→ ACTIVITY: Extract each line holding the word "computer" from the entries.

→ AVAILABLE DATA:
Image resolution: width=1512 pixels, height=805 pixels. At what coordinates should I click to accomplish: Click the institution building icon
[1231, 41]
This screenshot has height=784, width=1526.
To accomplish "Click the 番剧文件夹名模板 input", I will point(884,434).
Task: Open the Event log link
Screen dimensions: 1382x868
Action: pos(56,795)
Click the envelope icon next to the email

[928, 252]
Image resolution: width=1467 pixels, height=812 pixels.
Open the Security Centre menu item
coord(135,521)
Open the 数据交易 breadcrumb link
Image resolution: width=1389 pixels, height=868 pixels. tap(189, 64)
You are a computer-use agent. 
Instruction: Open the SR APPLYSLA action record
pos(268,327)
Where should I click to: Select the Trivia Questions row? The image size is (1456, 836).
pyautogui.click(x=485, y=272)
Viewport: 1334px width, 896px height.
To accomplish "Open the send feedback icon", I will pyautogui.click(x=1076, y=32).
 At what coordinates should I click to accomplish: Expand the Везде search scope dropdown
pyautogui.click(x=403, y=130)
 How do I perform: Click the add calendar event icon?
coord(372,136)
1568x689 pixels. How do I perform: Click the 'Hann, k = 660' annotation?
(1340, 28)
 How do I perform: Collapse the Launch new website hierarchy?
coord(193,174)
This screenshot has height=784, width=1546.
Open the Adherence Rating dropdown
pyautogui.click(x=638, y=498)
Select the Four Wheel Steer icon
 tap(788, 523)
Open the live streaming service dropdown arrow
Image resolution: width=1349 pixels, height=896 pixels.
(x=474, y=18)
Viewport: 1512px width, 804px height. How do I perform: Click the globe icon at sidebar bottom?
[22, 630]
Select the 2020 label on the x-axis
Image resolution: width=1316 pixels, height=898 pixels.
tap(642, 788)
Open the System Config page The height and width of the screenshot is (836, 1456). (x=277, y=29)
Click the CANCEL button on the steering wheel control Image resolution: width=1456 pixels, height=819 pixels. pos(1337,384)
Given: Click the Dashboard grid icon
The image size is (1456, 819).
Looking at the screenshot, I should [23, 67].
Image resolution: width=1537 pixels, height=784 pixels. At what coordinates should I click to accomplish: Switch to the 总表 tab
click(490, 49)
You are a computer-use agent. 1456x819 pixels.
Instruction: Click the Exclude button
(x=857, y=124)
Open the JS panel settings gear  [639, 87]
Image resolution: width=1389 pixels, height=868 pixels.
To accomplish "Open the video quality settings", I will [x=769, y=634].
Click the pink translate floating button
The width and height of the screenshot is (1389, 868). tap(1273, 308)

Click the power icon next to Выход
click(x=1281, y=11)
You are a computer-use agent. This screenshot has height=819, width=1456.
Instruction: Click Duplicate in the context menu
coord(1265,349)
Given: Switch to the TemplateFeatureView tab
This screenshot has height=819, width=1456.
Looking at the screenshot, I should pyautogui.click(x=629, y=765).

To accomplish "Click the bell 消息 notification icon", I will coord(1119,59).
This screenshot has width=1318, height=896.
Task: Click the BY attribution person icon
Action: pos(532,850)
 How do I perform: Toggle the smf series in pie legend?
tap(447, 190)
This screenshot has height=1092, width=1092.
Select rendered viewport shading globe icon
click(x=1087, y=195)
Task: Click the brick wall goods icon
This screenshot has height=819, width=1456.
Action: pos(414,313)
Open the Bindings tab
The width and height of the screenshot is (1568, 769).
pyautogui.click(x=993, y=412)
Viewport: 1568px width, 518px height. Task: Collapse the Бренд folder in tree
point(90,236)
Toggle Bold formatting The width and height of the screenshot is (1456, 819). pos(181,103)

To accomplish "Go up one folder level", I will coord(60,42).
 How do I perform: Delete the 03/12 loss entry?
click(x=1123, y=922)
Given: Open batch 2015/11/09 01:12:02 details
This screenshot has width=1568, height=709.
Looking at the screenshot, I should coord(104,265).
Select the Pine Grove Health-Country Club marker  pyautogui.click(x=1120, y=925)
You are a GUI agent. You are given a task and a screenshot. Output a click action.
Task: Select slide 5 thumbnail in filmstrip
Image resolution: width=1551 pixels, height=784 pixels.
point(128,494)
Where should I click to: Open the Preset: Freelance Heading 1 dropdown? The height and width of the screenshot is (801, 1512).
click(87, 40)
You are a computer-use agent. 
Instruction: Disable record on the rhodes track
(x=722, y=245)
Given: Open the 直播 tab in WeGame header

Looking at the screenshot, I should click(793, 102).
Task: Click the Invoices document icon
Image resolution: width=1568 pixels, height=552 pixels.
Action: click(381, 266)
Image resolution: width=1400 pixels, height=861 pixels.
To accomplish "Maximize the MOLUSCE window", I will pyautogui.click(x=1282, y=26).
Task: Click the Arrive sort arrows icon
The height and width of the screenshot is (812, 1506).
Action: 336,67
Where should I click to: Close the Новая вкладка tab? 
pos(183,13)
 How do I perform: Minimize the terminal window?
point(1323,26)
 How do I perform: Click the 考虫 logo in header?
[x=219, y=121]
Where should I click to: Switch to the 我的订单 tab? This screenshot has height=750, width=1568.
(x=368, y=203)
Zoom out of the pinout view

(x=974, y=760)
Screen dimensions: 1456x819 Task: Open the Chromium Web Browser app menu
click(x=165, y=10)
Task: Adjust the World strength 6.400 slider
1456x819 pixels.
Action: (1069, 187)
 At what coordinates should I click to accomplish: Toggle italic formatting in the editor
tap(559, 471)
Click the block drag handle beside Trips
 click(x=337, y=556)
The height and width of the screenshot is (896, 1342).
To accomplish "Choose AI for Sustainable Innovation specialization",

→ RESPONSE TO THE TASK:
You are a computer-use agent. 
You are a computer-use agent. 1456x819 pixels.
You are a computer-use agent. This screenshot has height=819, width=1456.
You are a computer-use agent. 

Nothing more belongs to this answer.